* [THE PROBLEM]
Present the records as a Markdown table with two columns, Number and Record line, putting one line of the records in each row and skipping any blank lines.

┌─ RECORDS FOR THIS EXERCISE

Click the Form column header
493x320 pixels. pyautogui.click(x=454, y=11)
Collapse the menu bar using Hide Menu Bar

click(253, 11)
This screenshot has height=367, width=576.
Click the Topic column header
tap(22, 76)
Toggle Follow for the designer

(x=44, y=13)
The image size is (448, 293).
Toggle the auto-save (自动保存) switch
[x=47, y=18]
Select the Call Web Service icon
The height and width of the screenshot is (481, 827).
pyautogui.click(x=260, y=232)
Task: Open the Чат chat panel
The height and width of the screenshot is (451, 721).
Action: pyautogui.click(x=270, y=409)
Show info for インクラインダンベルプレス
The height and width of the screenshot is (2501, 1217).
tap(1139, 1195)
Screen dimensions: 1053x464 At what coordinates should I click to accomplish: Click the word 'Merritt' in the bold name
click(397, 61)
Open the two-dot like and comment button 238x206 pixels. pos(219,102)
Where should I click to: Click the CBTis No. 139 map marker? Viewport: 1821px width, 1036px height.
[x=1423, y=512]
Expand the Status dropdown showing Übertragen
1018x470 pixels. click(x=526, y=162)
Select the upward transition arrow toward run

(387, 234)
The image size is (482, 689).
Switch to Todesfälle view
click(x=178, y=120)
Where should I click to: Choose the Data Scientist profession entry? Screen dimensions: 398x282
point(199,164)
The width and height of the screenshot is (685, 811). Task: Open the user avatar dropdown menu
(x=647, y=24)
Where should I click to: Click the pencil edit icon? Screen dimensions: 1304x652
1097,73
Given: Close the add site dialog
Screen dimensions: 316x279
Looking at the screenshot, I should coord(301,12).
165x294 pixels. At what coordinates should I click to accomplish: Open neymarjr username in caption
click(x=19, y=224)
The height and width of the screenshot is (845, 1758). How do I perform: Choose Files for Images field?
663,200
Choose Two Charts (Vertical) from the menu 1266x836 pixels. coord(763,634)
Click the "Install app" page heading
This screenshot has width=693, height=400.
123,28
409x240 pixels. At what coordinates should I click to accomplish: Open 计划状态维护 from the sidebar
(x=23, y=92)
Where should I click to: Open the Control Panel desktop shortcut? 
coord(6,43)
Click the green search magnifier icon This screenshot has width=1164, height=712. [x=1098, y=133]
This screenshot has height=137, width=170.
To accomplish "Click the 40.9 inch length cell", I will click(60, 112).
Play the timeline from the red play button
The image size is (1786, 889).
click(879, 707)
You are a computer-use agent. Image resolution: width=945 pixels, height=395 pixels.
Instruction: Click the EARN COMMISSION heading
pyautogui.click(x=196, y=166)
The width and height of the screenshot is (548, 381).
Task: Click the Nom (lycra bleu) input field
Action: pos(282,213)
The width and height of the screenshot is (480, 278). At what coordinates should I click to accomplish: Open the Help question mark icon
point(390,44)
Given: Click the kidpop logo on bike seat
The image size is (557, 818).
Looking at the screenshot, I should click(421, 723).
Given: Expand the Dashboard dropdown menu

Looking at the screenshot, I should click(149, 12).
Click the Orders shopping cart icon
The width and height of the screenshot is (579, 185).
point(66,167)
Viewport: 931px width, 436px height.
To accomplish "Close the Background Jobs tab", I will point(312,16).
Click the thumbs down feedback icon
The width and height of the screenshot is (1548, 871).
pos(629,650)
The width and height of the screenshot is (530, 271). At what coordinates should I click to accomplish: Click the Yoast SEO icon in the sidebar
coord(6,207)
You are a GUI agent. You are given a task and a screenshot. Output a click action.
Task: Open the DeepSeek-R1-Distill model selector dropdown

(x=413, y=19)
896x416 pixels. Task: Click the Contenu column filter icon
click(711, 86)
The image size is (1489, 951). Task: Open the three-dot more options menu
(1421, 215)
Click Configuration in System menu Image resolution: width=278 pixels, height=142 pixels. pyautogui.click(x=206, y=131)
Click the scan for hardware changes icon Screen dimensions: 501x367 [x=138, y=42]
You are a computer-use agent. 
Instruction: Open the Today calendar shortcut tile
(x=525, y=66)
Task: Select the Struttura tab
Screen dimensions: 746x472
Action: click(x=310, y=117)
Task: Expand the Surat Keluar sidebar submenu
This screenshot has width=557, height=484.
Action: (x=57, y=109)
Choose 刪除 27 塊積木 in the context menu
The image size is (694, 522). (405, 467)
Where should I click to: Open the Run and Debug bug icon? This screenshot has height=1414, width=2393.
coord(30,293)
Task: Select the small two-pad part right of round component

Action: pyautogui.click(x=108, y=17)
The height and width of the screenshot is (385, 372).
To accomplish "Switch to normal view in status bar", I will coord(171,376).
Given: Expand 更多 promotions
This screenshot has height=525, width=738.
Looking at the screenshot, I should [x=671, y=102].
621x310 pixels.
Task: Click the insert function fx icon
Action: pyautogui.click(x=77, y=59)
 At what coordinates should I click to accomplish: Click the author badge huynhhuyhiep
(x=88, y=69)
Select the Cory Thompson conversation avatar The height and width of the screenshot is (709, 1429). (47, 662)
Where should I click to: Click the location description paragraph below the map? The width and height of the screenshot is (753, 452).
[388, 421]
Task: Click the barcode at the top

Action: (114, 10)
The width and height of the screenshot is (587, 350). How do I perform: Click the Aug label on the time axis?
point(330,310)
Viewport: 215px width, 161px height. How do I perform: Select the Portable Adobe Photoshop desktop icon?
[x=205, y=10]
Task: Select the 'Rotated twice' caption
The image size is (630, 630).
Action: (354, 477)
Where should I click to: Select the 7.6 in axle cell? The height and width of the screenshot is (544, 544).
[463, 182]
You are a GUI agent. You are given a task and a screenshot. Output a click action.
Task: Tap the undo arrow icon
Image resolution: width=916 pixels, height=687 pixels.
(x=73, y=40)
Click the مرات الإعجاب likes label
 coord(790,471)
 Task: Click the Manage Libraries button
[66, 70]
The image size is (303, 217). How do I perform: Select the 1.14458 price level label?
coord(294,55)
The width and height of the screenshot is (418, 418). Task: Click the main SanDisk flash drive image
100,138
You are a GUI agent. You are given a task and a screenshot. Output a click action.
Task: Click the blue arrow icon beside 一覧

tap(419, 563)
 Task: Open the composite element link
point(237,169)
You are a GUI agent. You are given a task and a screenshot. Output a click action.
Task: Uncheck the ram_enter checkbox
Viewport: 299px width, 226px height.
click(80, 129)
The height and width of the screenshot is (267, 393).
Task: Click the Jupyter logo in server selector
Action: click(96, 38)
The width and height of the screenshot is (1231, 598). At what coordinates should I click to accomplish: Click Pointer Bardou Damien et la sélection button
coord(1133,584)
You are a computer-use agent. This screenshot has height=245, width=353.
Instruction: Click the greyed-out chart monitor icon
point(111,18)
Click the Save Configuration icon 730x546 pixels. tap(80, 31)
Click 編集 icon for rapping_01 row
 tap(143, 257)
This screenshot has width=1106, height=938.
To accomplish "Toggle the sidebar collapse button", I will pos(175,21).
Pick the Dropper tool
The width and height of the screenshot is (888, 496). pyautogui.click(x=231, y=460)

└─

* [EXERCISE RESPONSE]
| Number | Record line |
|---|---|
| 1 | Click the Form column header |
| 2 | 493x320 pixels. pyautogui.click(x=454, y=11) |
| 3 | Collapse the menu bar using Hide Menu Bar |
| 4 | click(253, 11) |
| 5 | This screenshot has height=367, width=576. |
| 6 | Click the Topic column header |
| 7 | tap(22, 76) |
| 8 | Toggle Follow for the designer |
| 9 | (x=44, y=13) |
| 10 | The image size is (448, 293). |
| 11 | Toggle the auto-save (自动保存) switch |
| 12 | [x=47, y=18] |
| 13 | Select the Call Web Service icon |
| 14 | The height and width of the screenshot is (481, 827). |
| 15 | pyautogui.click(x=260, y=232) |
| 16 | Task: Open the Чат chat panel |
| 17 | The height and width of the screenshot is (451, 721). |
| 18 | Action: pyautogui.click(x=270, y=409) |
| 19 | Show info for インクラインダンベルプレス |
| 20 | The height and width of the screenshot is (2501, 1217). |
| 21 | tap(1139, 1195) |
| 22 | Screen dimensions: 1053x464 At what coordinates should I click to accomplish: Click the word 'Merritt' in the bold name |
| 23 | click(397, 61) |
| 24 | Open the two-dot like and comment button 238x206 pixels. pos(219,102) |
| 25 | Where should I click to: Click the CBTis No. 139 map marker? Viewport: 1821px width, 1036px height. |
| 26 | [x=1423, y=512] |
| 27 | Expand the Status dropdown showing Übertragen |
| 28 | 1018x470 pixels. click(x=526, y=162) |
| 29 | Select the upward transition arrow toward run |
| 30 | (387, 234) |
| 31 | The image size is (482, 689). |
| 32 | Switch to Todesfälle view |
| 33 | click(x=178, y=120) |
| 34 | Where should I click to: Choose the Data Scientist profession entry? Screen dimensions: 398x282 |
| 35 | point(199,164) |
| 36 | The width and height of the screenshot is (685, 811). Task: Open the user avatar dropdown menu |
| 37 | (x=647, y=24) |
| 38 | Where should I click to: Click the pencil edit icon? Screen dimensions: 1304x652 |
| 39 | 1097,73 |
| 40 | Given: Close the add site dialog |
| 41 | Screen dimensions: 316x279 |
| 42 | Looking at the screenshot, I should coord(301,12). |
| 43 | 165x294 pixels. At what coordinates should I click to accomplish: Open neymarjr username in caption |
| 44 | click(x=19, y=224) |
| 45 | The height and width of the screenshot is (845, 1758). How do I perform: Choose Files for Images field? |
| 46 | 663,200 |
| 47 | Choose Two Charts (Vertical) from the menu 1266x836 pixels. coord(763,634) |
| 48 | Click the "Install app" page heading |
| 49 | This screenshot has width=693, height=400. |
| 50 | 123,28 |
| 51 | 409x240 pixels. At what coordinates should I click to accomplish: Open 计划状态维护 from the sidebar |
| 52 | (x=23, y=92) |
| 53 | Where should I click to: Open the Control Panel desktop shortcut?  |
| 54 | coord(6,43) |
| 55 | Click the green search magnifier icon This screenshot has width=1164, height=712. [x=1098, y=133] |
| 56 | This screenshot has height=137, width=170. |
| 57 | To accomplish "Click the 40.9 inch length cell", I will click(60, 112). |
| 58 | Play the timeline from the red play button |
| 59 | The image size is (1786, 889). |
| 60 | click(879, 707) |
| 61 | You are a computer-use agent. Image resolution: width=945 pixels, height=395 pixels. |
| 62 | Instruction: Click the EARN COMMISSION heading |
| 63 | pyautogui.click(x=196, y=166) |
| 64 | The width and height of the screenshot is (548, 381). |
| 65 | Task: Click the Nom (lycra bleu) input field |
| 66 | Action: pos(282,213) |
| 67 | The width and height of the screenshot is (480, 278). At what coordinates should I click to accomplish: Open the Help question mark icon |
| 68 | point(390,44) |
| 69 | Given: Click the kidpop logo on bike seat |
| 70 | The image size is (557, 818). |
| 71 | Looking at the screenshot, I should click(421, 723). |
| 72 | Given: Expand the Dashboard dropdown menu |
| 73 | Looking at the screenshot, I should click(149, 12). |
| 74 | Click the Orders shopping cart icon |
| 75 | The width and height of the screenshot is (579, 185). |
| 76 | point(66,167) |
| 77 | Viewport: 931px width, 436px height. |
| 78 | To accomplish "Close the Background Jobs tab", I will point(312,16). |
| 79 | Click the thumbs down feedback icon |
| 80 | The width and height of the screenshot is (1548, 871). |
| 81 | pos(629,650) |
| 82 | The width and height of the screenshot is (530, 271). At what coordinates should I click to accomplish: Click the Yoast SEO icon in the sidebar |
| 83 | coord(6,207) |
| 84 | You are a GUI agent. You are given a task and a screenshot. Output a click action. |
| 85 | Task: Open the DeepSeek-R1-Distill model selector dropdown |
| 86 | (x=413, y=19) |
| 87 | 896x416 pixels. Task: Click the Contenu column filter icon |
| 88 | click(711, 86) |
| 89 | The image size is (1489, 951). Task: Open the three-dot more options menu |
| 90 | (1421, 215) |
| 91 | Click Configuration in System menu Image resolution: width=278 pixels, height=142 pixels. pyautogui.click(x=206, y=131) |
| 92 | Click the scan for hardware changes icon Screen dimensions: 501x367 [x=138, y=42] |
| 93 | You are a computer-use agent.  |
| 94 | Instruction: Open the Today calendar shortcut tile |
| 95 | (x=525, y=66) |
| 96 | Task: Select the Struttura tab |
| 97 | Screen dimensions: 746x472 |
| 98 | Action: click(x=310, y=117) |
| 99 | Task: Expand the Surat Keluar sidebar submenu |
| 100 | This screenshot has width=557, height=484. |
| 101 | Action: (x=57, y=109) |
| 102 | Choose 刪除 27 塊積木 in the context menu |
| 103 | The image size is (694, 522). (405, 467) |
| 104 | Where should I click to: Open the Run and Debug bug icon? This screenshot has height=1414, width=2393. |
| 105 | coord(30,293) |
| 106 | Task: Select the small two-pad part right of round component |
| 107 | Action: pyautogui.click(x=108, y=17) |
| 108 | The height and width of the screenshot is (385, 372). |
| 109 | To accomplish "Switch to normal view in status bar", I will coord(171,376). |
| 110 | Given: Expand 更多 promotions |
| 111 | This screenshot has height=525, width=738. |
| 112 | Looking at the screenshot, I should [x=671, y=102]. |
| 113 | 621x310 pixels. |
| 114 | Task: Click the insert function fx icon |
| 115 | Action: pyautogui.click(x=77, y=59) |
| 116 |  At what coordinates should I click to accomplish: Click the author badge huynhhuyhiep |
| 117 | (x=88, y=69) |
| 118 | Select the Cory Thompson conversation avatar The height and width of the screenshot is (709, 1429). (47, 662) |
| 119 | Where should I click to: Click the location description paragraph below the map? The width and height of the screenshot is (753, 452). |
| 120 | [388, 421] |
| 121 | Task: Click the barcode at the top |
| 122 | Action: (114, 10) |
| 123 | The width and height of the screenshot is (587, 350). How do I perform: Click the Aug label on the time axis? |
| 124 | point(330,310) |
| 125 | Viewport: 215px width, 161px height. How do I perform: Select the Portable Adobe Photoshop desktop icon? |
| 126 | [x=205, y=10] |
| 127 | Task: Select the 'Rotated twice' caption |
| 128 | The image size is (630, 630). |
| 129 | Action: (354, 477) |
| 130 | Where should I click to: Select the 7.6 in axle cell? The height and width of the screenshot is (544, 544). |
| 131 | [463, 182] |
| 132 | You are a GUI agent. You are given a task and a screenshot. Output a click action. |
| 133 | Task: Tap the undo arrow icon |
| 134 | Image resolution: width=916 pixels, height=687 pixels. |
| 135 | (x=73, y=40) |
| 136 | Click the مرات الإعجاب likes label |
| 137 |  coord(790,471) |
| 138 |  Task: Click the Manage Libraries button |
| 139 | [66, 70] |
| 140 | The image size is (303, 217). How do I perform: Select the 1.14458 price level label? |
| 141 | coord(294,55) |
| 142 | The width and height of the screenshot is (418, 418). Task: Click the main SanDisk flash drive image |
| 143 | 100,138 |
| 144 | You are a GUI agent. You are given a task and a screenshot. Output a click action. |
| 145 | Task: Click the blue arrow icon beside 一覧 |
| 146 | tap(419, 563) |
| 147 |  Task: Open the composite element link |
| 148 | point(237,169) |
| 149 | You are a GUI agent. You are given a task and a screenshot. Output a click action. |
| 150 | Task: Uncheck the ram_enter checkbox |
| 151 | Viewport: 299px width, 226px height. |
| 152 | click(80, 129) |
| 153 | The height and width of the screenshot is (267, 393). |
| 154 | Task: Click the Jupyter logo in server selector |
| 155 | Action: click(96, 38) |
| 156 | The width and height of the screenshot is (1231, 598). At what coordinates should I click to accomplish: Click Pointer Bardou Damien et la sélection button |
| 157 | coord(1133,584) |
| 158 | You are a computer-use agent. This screenshot has height=245, width=353. |
| 159 | Instruction: Click the greyed-out chart monitor icon |
| 160 | point(111,18) |
| 161 | Click the Save Configuration icon 730x546 pixels. tap(80, 31) |
| 162 | Click 編集 icon for rapping_01 row |
| 163 |  tap(143, 257) |
| 164 | This screenshot has width=1106, height=938. |
| 165 | To accomplish "Toggle the sidebar collapse button", I will pos(175,21). |
| 166 | Pick the Dropper tool |
| 167 | The width and height of the screenshot is (888, 496). pyautogui.click(x=231, y=460) |